The Fed, the home of many of the most ardent believers in market efficiency, did not go through an existential crisis, however, and did little to slow down surging prices or warn consumers that "the end is near." Instead, many consumers continued to purchase homes under the mistaken impression that housing prices would continue to rise.
In those homebuyers' defense, elite economists were saying the same thing. "[I]t is hard to say that the housing market is anything but robust," Roger Ferguson, a Fed governor, said at the same 2005 meeting.
Earlier that year, during its June meeting, the Fed heard evidence that the market could be overvalued by as much as one-fifth, and Stockton's presentation to Greenspan and the FOMC cited evidence other than cable shows that the housing market was overheated.
"[R]eports of cooling in the housing markets seem to me to be more frequent and more widespread than was the case six months ago," Stockton said. "As we noted in yesterday's Board briefing, a variety of indicators of housing activity have turned down in recent months.
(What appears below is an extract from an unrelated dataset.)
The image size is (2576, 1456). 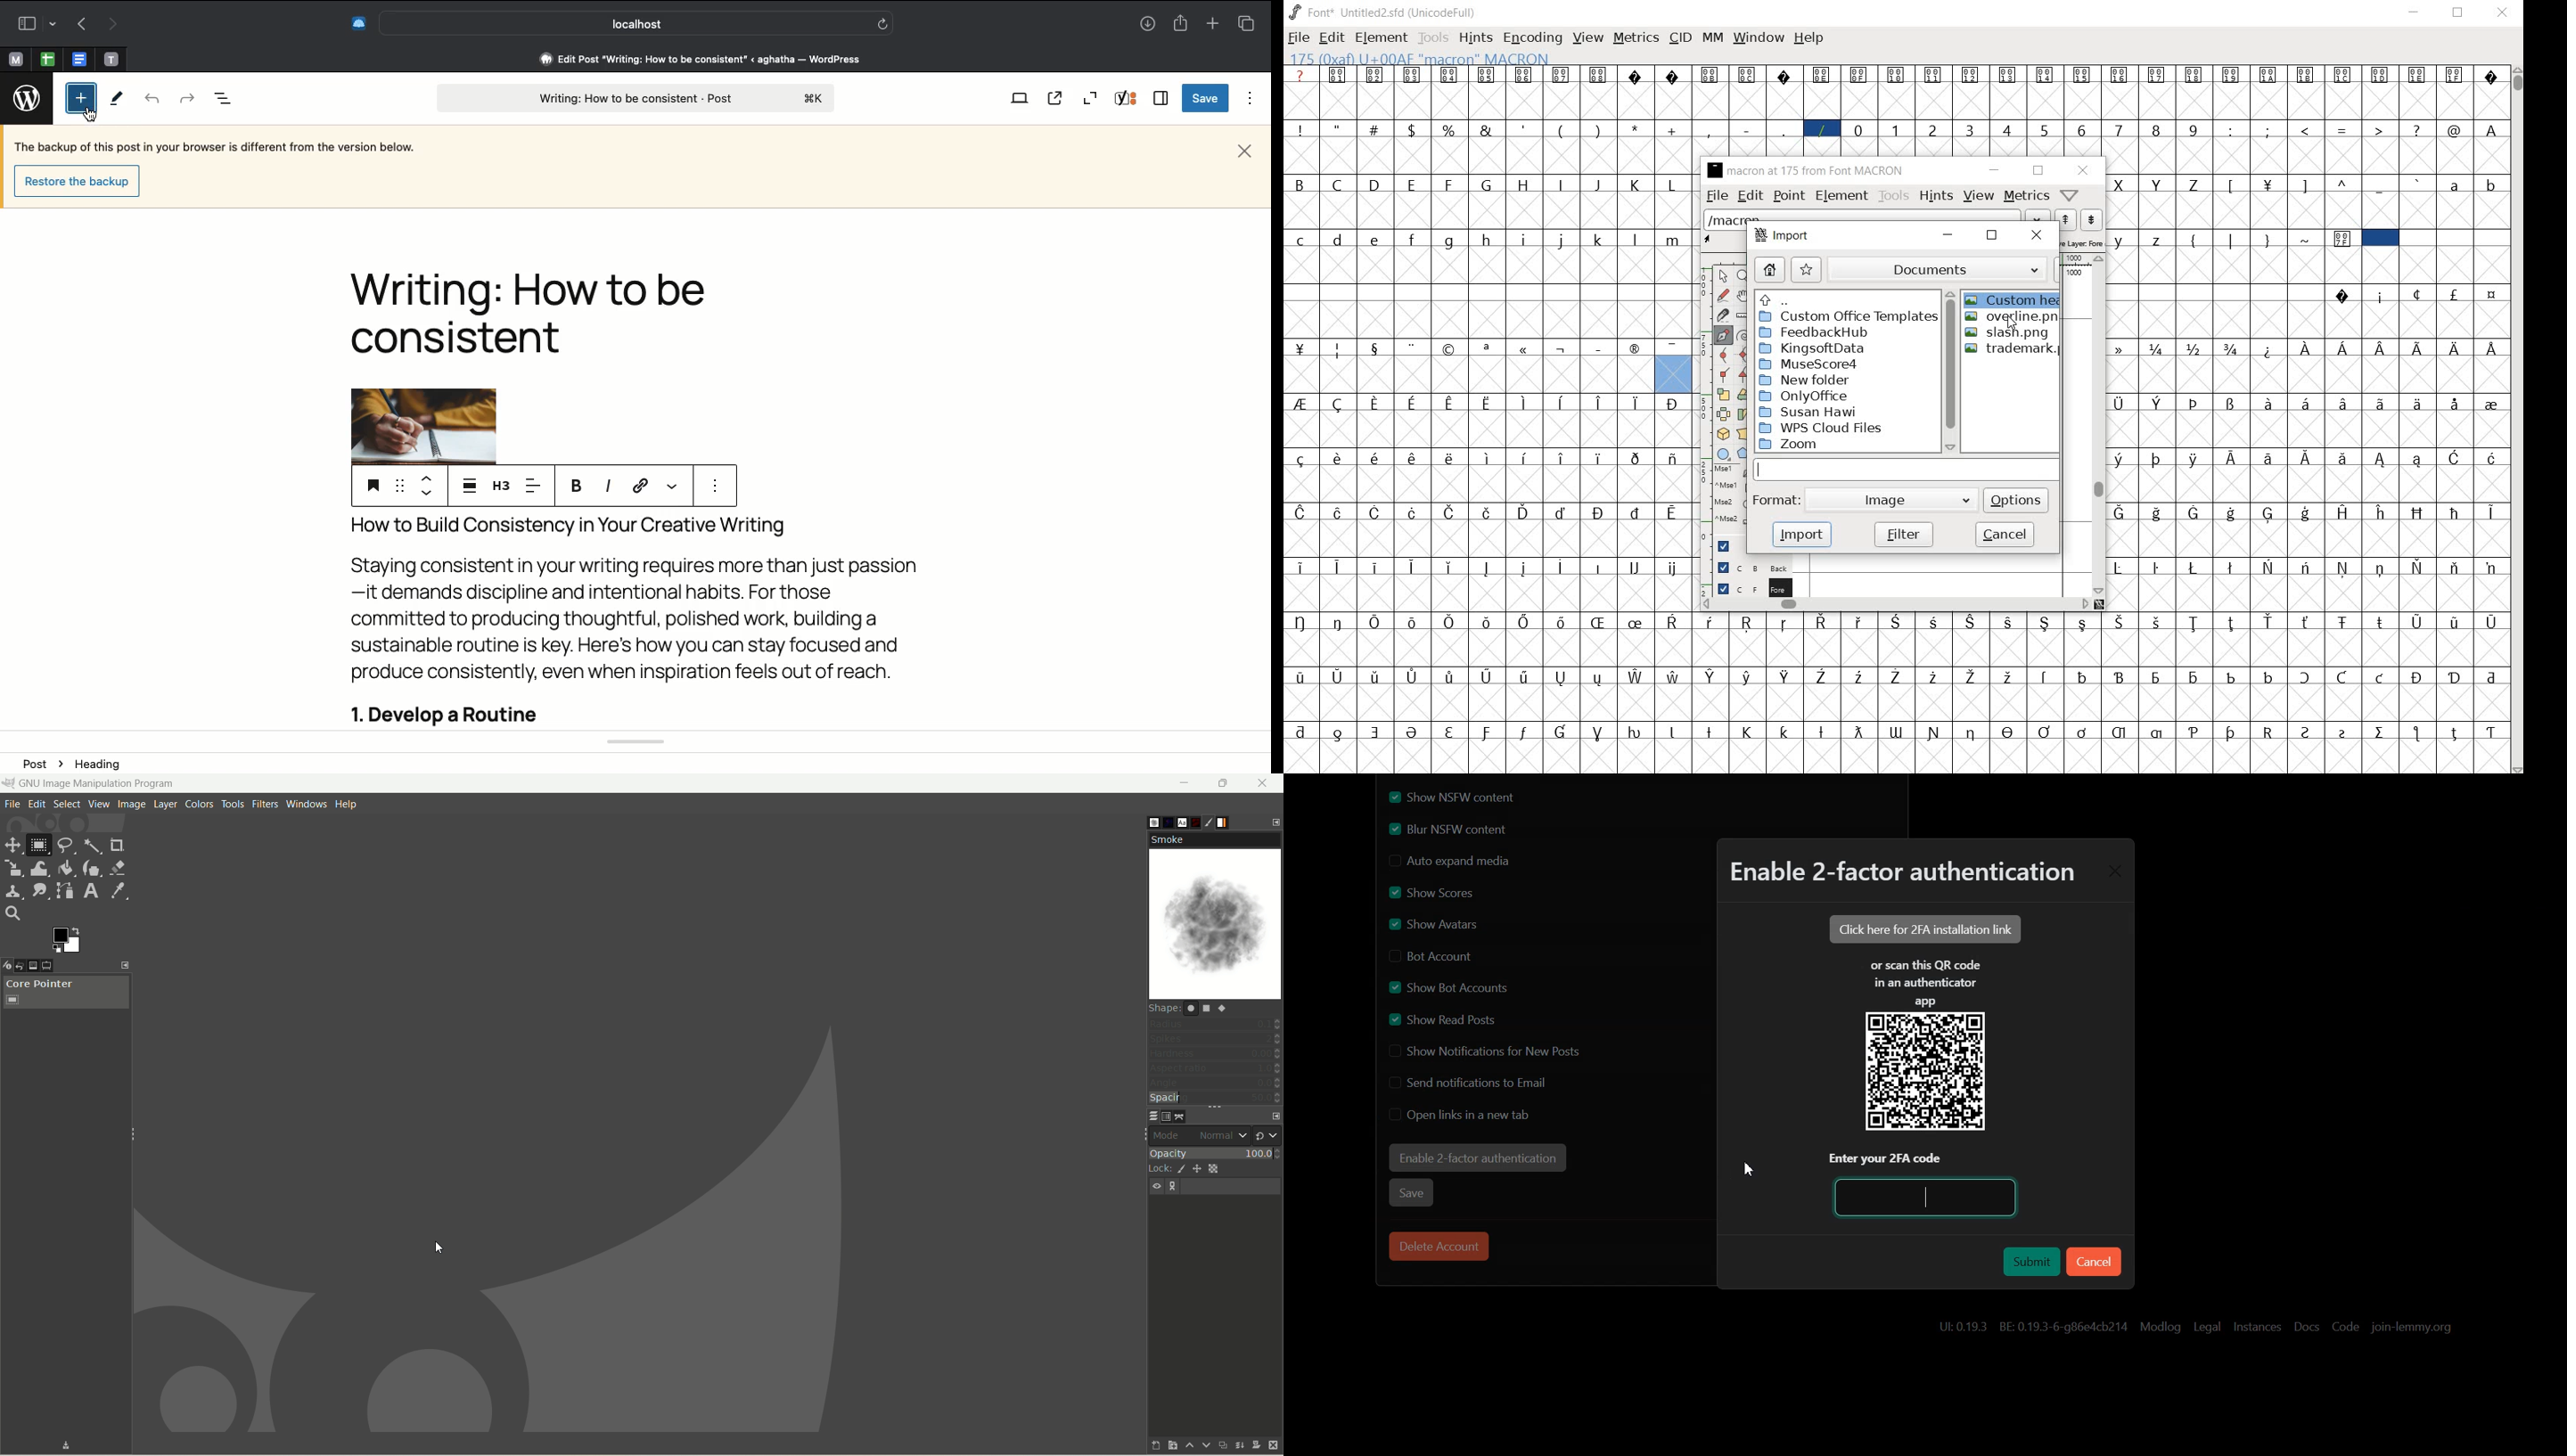 What do you see at coordinates (1925, 1072) in the screenshot?
I see `QR Code for Scan` at bounding box center [1925, 1072].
Household attitudes toward home buying have dropped sharply; builder ratings of new home sales have deteriorated; the index of mortgage applications for home purchase has fallen off; and the inventory of unsold homes has moved up. Taken in isolation, none of these measures has an especially reliable statistical relationship to housing activity. But taken together, they could be indicating that we are at the front edge of some cooling in these markets."
Dean Baker, an economist who had spotted the housing bubble long before the Discovery Channel did, said that the wrong people have lost their jobs as a result of the Fed policy's failure. "It's amazing that it somehow never occurred to him/her that house prices would actually fall," he said in response to the "Flip That House" comment. "They should be fired for not recognizing this possibility and its implication."
Stockton is still at the Federal Reserve, where he serves as the division director for research and statistics. He did not return a request for comment.